The Classic Daiquiri by Patrick Bennett

The Classic Daiquiri Recipe – You’ve Been Doing it Wrong

Never in the history of cocktails has such a perfect libation suffered more lies and out-and-out abuse than the classic daiquiri.

To understand how we got to where we are with this drink, we’re going to have to go back. I mean way back. It’s a tale over 100 years in the making! Once we get back to the present, we’ll celebrate our new knowledge by following the only recipe you’ll ever need to sample this finest of cocktails.

First, what is a daiquiri?

Originally, a daiquiri was nothing but light rum and a little fresh lime juice poured over sugar.

Now, for followers of this site, that simple set of instructions should sound pretty familiar. That’s because it’s the recipe for a petit punch. Or as it’s more affectionately truncated throughout the French West Indies, a ti’punch—the national drink of Martinique.

A ti’punch is a very particular beast in that you never serve it with ice. It’s meant to connect you firmly to the terroir of the rhum’s home—be it Martinique, Guadeloupe, or some other excellent producer of rhum agricole. Ice would only get in the way of experiencing the pure, hot flavor of these destinations.

This avoidance of ice, however, did not extend to the islands of the Spanish Caribbean. There, ice became mandatory. Evolution added a shaker. And now, generally speaking, sugar crystals have been replaced with simple syrup.

Let’s recap.

What’s in a daiquiri?

Light rum, lime juice, and simple syrup. Put ’em in a cocktail shaker. Shake vigorously. That. Is. It. The end.

This perfect cocktail is light, refreshing, a little tart, a little sweet, balanced, elegant, and magic on a hot day in the islands.

Anything else is something else!

Now that you know what a daiquiri is let’s take that trip back in time.

When considering this perfect cocktail, shenanigans begin at the beginning. Just try to ask someone claiming to be in the know:

Who invented the daiquiri?

Likely, the answer you’ll receive is Jennings Cox. This American was working at an iron mine in the town of Daiquiri Cuba near Santiago de Cuba on the southeast coast around 1905. Legend has it that Cox had his eureka moment when he ran out of gin while entertaining guests.

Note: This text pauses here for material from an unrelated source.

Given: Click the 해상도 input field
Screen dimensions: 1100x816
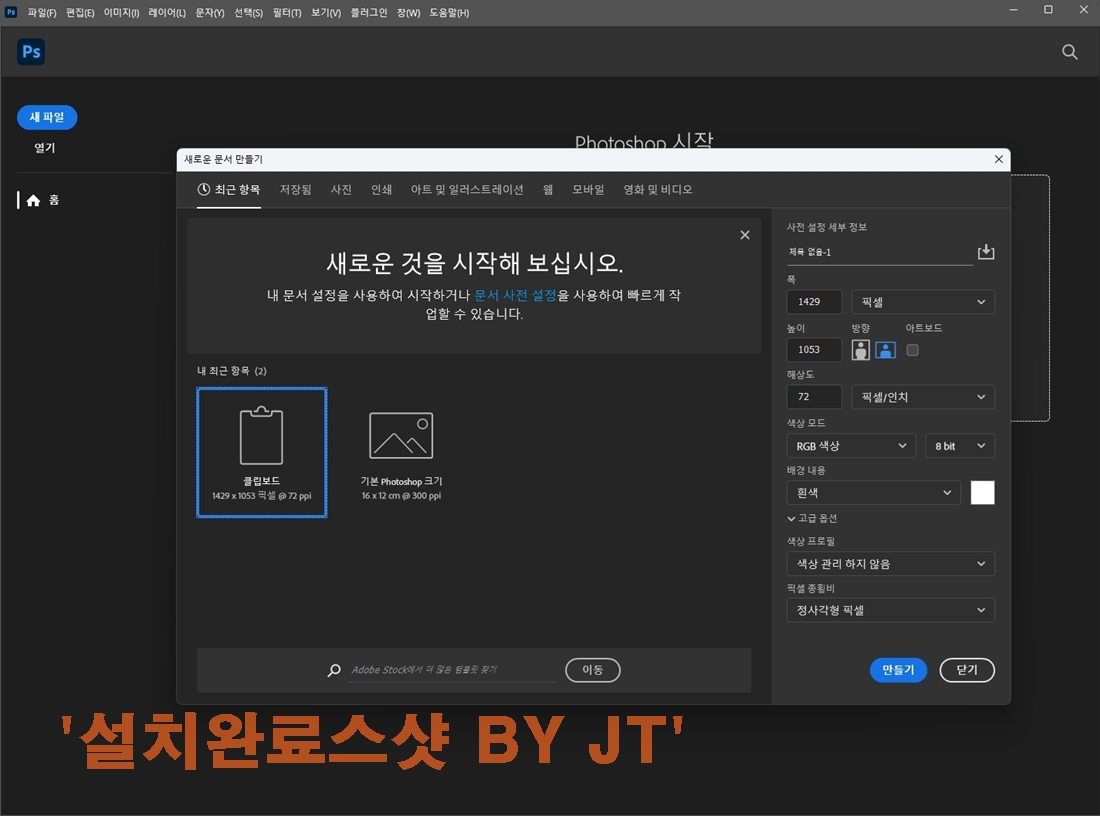Looking at the screenshot, I should (813, 397).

And just like that, according to the story, this classic Cuban cocktail was born. (About now is when I ask, “Why the hell was this man drinking gin in Cuba?” The whole story is now immediately suspect.)

Other tales grant the honor of invention to German nobility. Still others credit a number of different Cuban bartenders. The real question, though, remains:

If people have been enjoying a cocktail for hundreds of years and you decide to name it ‘Fred,’ does that mean you just invented the Fred cocktail?

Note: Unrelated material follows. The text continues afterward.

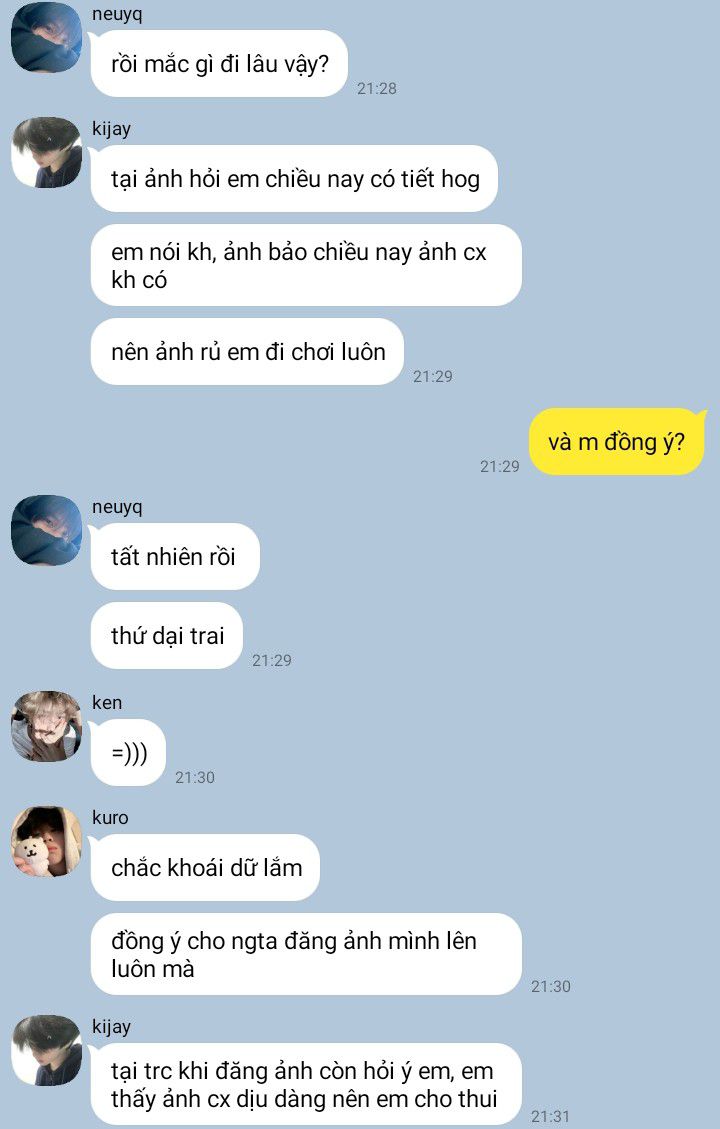Tap kuro's avatar holding a teddy bear
720x1129 pixels.
tap(46, 842)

The answer, of course, is “no!” (Unless you’re a misguided megalomaniac like Christopher Columbus.)

But unfortunately, that’s been the case with the daiquiri. The truth is, as we’ve already discussed with the ti’punch, rum and lime go together like drinking and dancing, or rice and beans, or callaloo and macaroni pie! If one is around, the other is likely to follow.

Classic Daiquiri History

As a for instance, let’s go even further back to the 1700s. Thanks to the Seven Years’ War (often called the first world war since it involved every significant power in Europe of the time and spanned five continents), the Caribbean was lousy with British Ships constantly sparring with their French counterparts.

Way back then, the British Navy was already doling out rations of rum to their sailors. “Up Spirits” happened every day between 10AM and noon and also between 4 and 6PM. And those sailors needed their spirits lifted because of more than just the war.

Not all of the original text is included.